Abby Joseph Cohen Is Worried About the Bond Market
Goldman strategist notes rise of short-term rates and projects a 3.6% 10-year Treasury.
Abby Joseph Cohen predicted the 1990s tech stock boom. Now she is forecasting a bond bust that will hurt investors.
The 35-year bond bull market may well be coming to a close, a jeremiad she shares with numerous other market analysts. Interest rates are on the rise, in part due to the Federal Reserve’s tightening on the short-term side. The threat of an inverted yield curve, which protects a recession, is growing.
“I’m more concerned about fixed income than equities,” the senior investment strategist for Goldman Sachs told Bloomberg Television. “There’s already been a notable rise in interest rates at the intermediate and long end. I think it will be increasingly difficult for fixed-income investors to do well.”
She said she expects the benchmark 10-year Treasury, now yielding around 2.95%, to rise to 3.9% by the end of 2019. The last time the 10-year was that high was 2011. That year, Standard & Poor’s downgraded the US because of a budget standoff between Congress, just taken over by the GOP, and Democratic President Barack Obama.

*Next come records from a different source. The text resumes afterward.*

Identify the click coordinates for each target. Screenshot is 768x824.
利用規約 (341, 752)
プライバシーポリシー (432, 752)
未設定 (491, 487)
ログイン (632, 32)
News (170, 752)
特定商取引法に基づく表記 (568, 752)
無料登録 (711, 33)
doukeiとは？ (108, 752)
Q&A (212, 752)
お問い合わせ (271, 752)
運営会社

Cohen cited the prospect of a trade war as a danger to the stock market, whose valuation she called “OK but not great.” The S&P 500’s price/earnings ratio is slightly over 17, about two percentage points higher than the historical average.
“Over the last year or two or three, the significant demand in U.S. equities has come from the countries where the president is now talking about slapping significant tariffs,” she said. “That can’t make those investors particularly friendly toward the United States.”